12/01/2013

Don Quixote (1957)


Soviet director Grigori Kozintsev, known for his adaptations of Hamlet (1964) and King Lear (1971), followed in the footsteps of G.W. Pabst and Rafael Gil in completing a film* of Miguel de Cervantes' legendary comic novel of the early 17th century, succeeding where the likes of Orson Welles and Terry Gilliam famously failed. Starring the great Russian actor Nikolai Cherkasov, who had played both Ivan the Terrible and Alexander Nevksy for Sergei Eisenstein, with Yuri Tolubeyev as his loyal but unfailingly cowardly squire Sancho Panza, Kozintsev's film captures Cervantes' mock-heroic tone to a tee, just as Gustave DorĂ©'s exquisite series of engravings did in the 1860s. The story, as if it needed recounting, tells of an aging Spanish nobleman who reads one too many chivalric romances and becomes so enraptured by their tales of heroic deeds and daring-do that he straps on some old kitchenware and a barber's basin for armour and sets out on his bony nag Rocinante to become a knight errant.

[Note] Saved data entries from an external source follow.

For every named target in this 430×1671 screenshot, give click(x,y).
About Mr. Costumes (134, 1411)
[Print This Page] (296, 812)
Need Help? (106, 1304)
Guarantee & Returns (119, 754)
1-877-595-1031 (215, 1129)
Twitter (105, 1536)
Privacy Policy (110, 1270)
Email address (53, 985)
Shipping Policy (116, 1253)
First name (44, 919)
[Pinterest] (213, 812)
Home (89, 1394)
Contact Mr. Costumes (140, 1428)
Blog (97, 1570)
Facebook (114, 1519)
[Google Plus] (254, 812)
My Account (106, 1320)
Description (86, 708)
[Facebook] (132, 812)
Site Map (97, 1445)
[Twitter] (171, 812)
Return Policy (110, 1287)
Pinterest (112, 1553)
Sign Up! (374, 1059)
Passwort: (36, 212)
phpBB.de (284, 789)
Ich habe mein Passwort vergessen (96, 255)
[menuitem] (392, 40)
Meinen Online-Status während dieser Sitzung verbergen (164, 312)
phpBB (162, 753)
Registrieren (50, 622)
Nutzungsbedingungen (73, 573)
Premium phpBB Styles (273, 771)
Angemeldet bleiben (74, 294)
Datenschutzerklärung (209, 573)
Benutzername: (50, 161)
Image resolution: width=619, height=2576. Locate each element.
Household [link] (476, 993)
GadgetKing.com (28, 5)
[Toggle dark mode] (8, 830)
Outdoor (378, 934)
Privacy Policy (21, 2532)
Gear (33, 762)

Roaming the burnt hillsides of rural La Mancha with his plump peasant sidekick in tow, the Knight of the Rueful Countenance  searches for wrongs to right and damsels in distress to rescue from the clutches of evil sorcerers, much to the amusement of all he encounters. 

Kozintsev's was the first filmed version of Don Quixote to be shot in colour and CinemaScope and its palette does look a touch murky at times in the recent re-release from Mr Bongo while its widescreen vistas, which frequently silhouette the pair against the baking sun to great effect, might be best served on the big screen. However, these quibbles do nothing to detract from a wonderful achievement in which the arid deserts of the Crimea seamlessly stand in for central Spain. Screenwriter Yevgeni Shvarts cherrypicks many of the most celebrated episodes from Cervantes' two-volume tome, with our hero confusing a laundress for a countess, prostitutes for high-born maidens, flocks of sheep for armies and wine sacks for smirking gargoyles. The iconic moment in which Cherkasov's boggled hidalgo tilts at the windmill, mistaking its rotating blades for the swinging fists of his imagined magician nemesis Friston, doesn't disappoint, making the most of the actor's game but rangy physicality. Among the supporting cast, Tamila Agamirova is especially memorable as an amused and lively Lady Altisidora. A fitting tribute to Cervantes then, deftly capturing the wit and wisdom of a writer several centuries ahead of his time.

*A more recently completed Quixote is Albert Serra's "defiantly experimental" Honour Of The Knights (2006), which strips the tale of all comic incident and its madcap spirit to simply spend time with the two wanderers on their vague quest, occasionally chatting, bathing in a brook or dozing in a field. A naturalistic recreation of their journey, a dreamscape or an attempt to reinterpret the story in relation to later 20th century artists like Samuel Beckett or Pier Paolo Pasonlini? Either way, nothing whatsoever happens, quite literally, during its near two hour running time.

2 comments:

  1. I recall once seeing the early 30s Pabst version of Don Quixote, which was made in Britain with a British cast except for the title role, played by the great Russian basso Feodor Chaliapin. I remember that all the British actors played their roles as very "British"; eg, Sancho Panza (George Robey) was an English-peasant type. The effect was to make Chaliapin's stylized, 'big-effect' acting seem out of place, as though Quixote was a being from another place and time; even Chaliapin's rhythm was drastically different from the rest. Whether this was meant as a deliberate effect I couldn't say; thought I felt it diluted the relationship between Quixote and Panza.

    ReplyDelete
  2. I've never seen the Pabst version GOM but it sounds fascinating, even if it isn't perfect. I will most definitely seek it out as I'm a huge fan of Cervantes - thanks very much for the recommendation.